The second transistor that connection is connected in series with the transistor in second branch.

A kind of entry 19: switching device, comprising:

The first branch comprising a transistor more than the first of series connection,

Second branch comprising a transistor, second branch are connected in parallel with the first branch more than the second of series connection,

Controller controls more than described first a transistors of the first branch and more than described second crystalline substances of second branch Body pipe,

Wherein, controller is configured as: switching device being converted to the second state from first state by following operation: first More than described the second of the second branch a transistor is first converted to the second state from first state, then by the first branch A transistor is converted to the second state from first state more than described first.

Entry 20: the method as described in entry 19, wherein the first state is OFF state, and second state It is ON state or the first state is ON state, and second state is OFF state.

Claims (15)

1. a kind of switching device, comprising:

The first branch comprising multiple transistors of series connection,

The second branch being connected in parallel with the first branch comprising transistor,

Controller controls the multiple transistor of the first branch and the transistor of the second branch,

Wherein, the controller is configured as: by the way that the transistor of the second branch is converted to from first state first Two-state, and the multiple transistor of the first branch is then converted to second state from the first state, To which the switching device is converted to the second state from first state.

2. switching device as described in claim 1, wherein the multiple transistor of the first branch includes at least two Low-voltage MOSFET.

3. switching device as claimed in claim 2, wherein the transistor of the second branch includes high voltage MOSFET。

4. switching device as claimed in claim 3, wherein at least two low-voltages MOSFET has no more than 120V's Rated maximum voltage.

5. switching device as described in claim 1, wherein the first state is ON state, and second state is OFF state.

6. switching device as described in claim 1, wherein the first state is OFF state, and second state is ON state.

7. switching device as claimed in claim 3 further includes diode, it is connected in series with the transistor described to be formed Second branch.

8. switching device as described in claim 1, wherein the second branch further includes the crystalline substance with the second branch The second transistor that body pipe is connected in series.

9. switching device as claimed in claim 9 further includes third branch, with the first branch and the second branch Parallel coupled, the third branch includes diode.

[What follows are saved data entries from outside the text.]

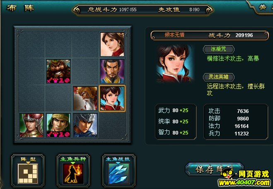Pick the purple-background bearded lord portrait
The height and width of the screenshot is (189, 273).
(x=112, y=71)
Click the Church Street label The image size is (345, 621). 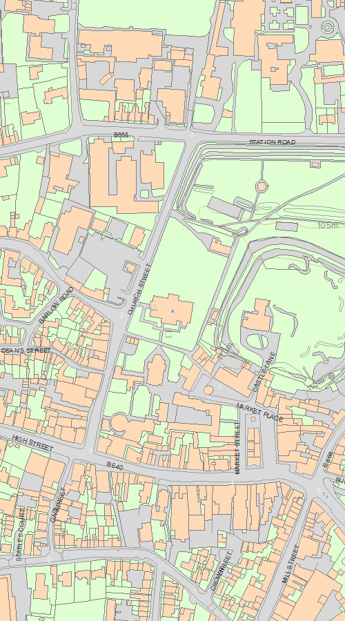click(139, 288)
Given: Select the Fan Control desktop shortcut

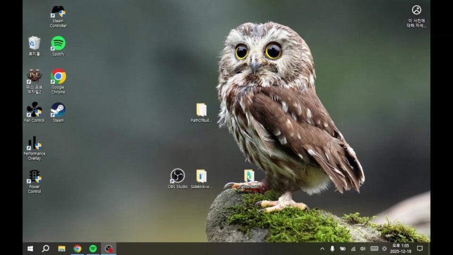Looking at the screenshot, I should click(34, 109).
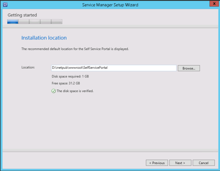
Task: Click the Disk space required: 1 GB text
Action: 70,76
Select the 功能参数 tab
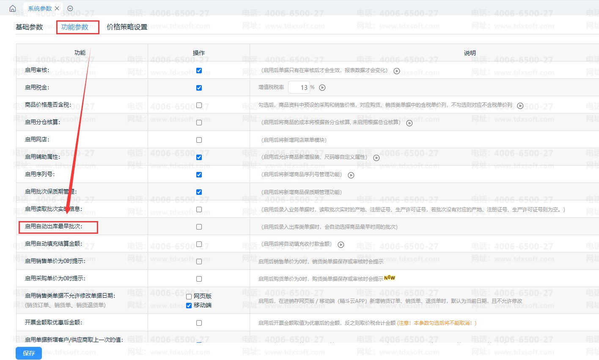The image size is (599, 360). 75,27
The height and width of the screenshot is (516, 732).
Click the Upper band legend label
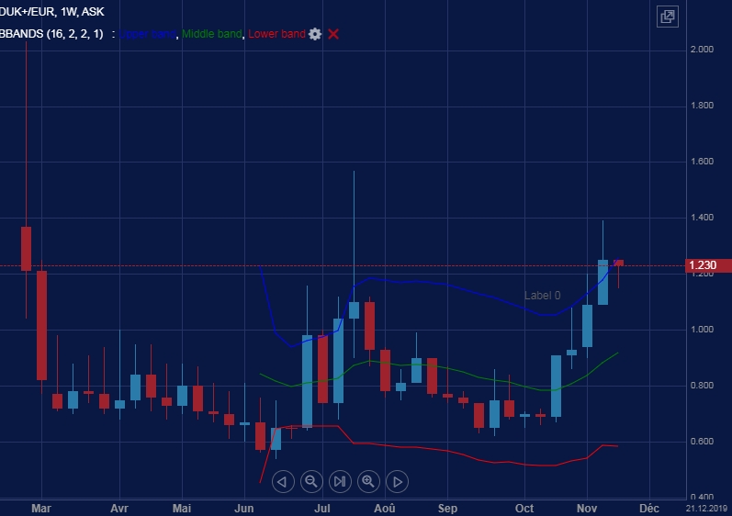[149, 34]
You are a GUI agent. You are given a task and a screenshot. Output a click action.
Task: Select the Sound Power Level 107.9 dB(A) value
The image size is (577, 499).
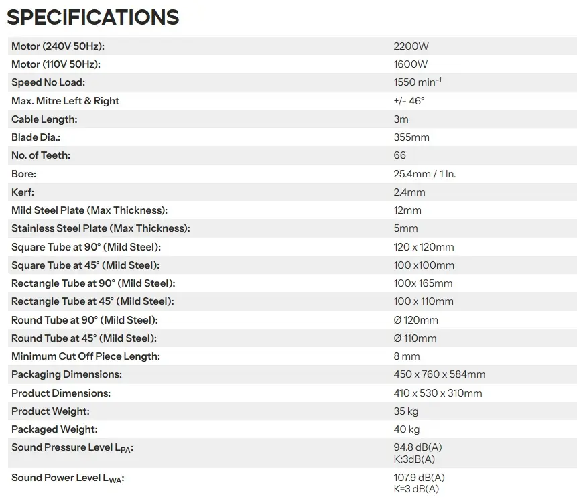pyautogui.click(x=419, y=478)
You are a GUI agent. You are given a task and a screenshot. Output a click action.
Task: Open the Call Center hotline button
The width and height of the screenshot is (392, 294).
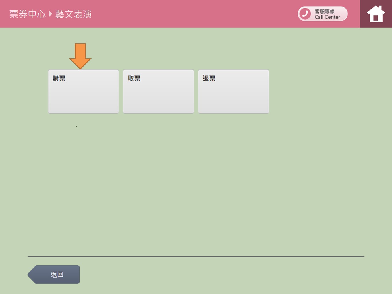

10. a kind of method for forming switching device, comprising:

Multiple transistors are connected in series to form the first branch,

Second branch including transistor is connected in series to the first branch,

The crystal of the multiple transistor and the second branch of the first branch is controlled by following operation Pipe:

By the way that the transistor of the second branch is converted to the second state from first state first, and then by described The multiple transistor of one branch is converted to second state from the first state, thus by the switching device from One state is converted to the second state.

11. method as claimed in claim 11, wherein the multiple transistor of the first branch includes at least two low Voltage MOSFET.

12. method as claimed in claim 12, wherein the transistor of the second branch includes high voltage MOSFET, Also, wherein at least two low-voltages MOSFET has the rated maximum voltage no more than 120V.

13. method as claimed in claim 11, wherein the first state is ON state, and second state is OFF State or the first state are OFF states, and second state is ON state.

14. method as claimed in claim 11, further includes:

The diode that the transistor of connection and the second branch is connected in series.

15. method as claimed in claim 11, further includes:

The second transistor that the transistor of connection and the second branch is connected in series.